EXERCISE REQUIREMENTS -> The goal is a clean copy of all the data below, with pictures dropped and everything else retyped exactly.
━━━━━━━━━━━━━━━━━━━━━━━━━━━━━━
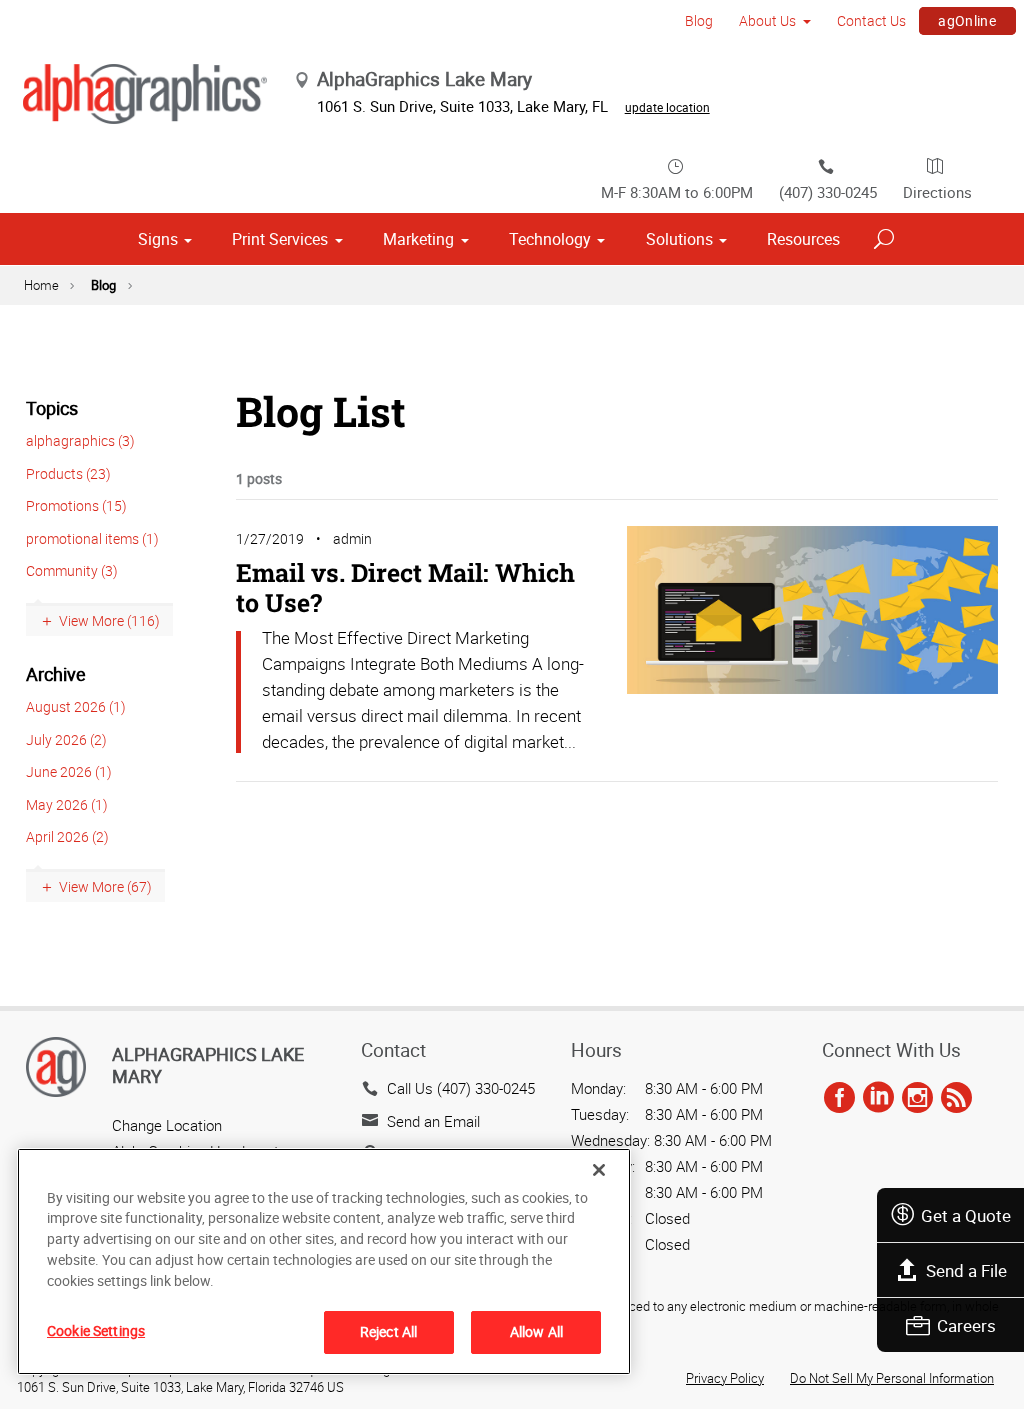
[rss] (956, 1098)
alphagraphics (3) (80, 440)
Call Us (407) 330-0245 (461, 1088)
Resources (803, 239)
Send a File (966, 1270)
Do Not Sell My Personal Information (892, 1378)
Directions (937, 192)
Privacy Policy (725, 1378)
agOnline (967, 20)
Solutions (679, 239)
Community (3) (72, 570)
━━━━━━━━━━━━━━━━━━━━━━━━━━━━━━
ANSWER FOR THE TASK ->
[rss] (956, 1098)
alphagraphics (3) (80, 440)
Call Us (407) 330-0245 (461, 1088)
Resources (803, 239)
Send a File (966, 1270)
Do Not Sell My Personal Information (892, 1378)
Directions (937, 192)
Privacy Policy (725, 1378)
agOnline (967, 20)
Solutions (679, 239)
Community (3) (72, 570)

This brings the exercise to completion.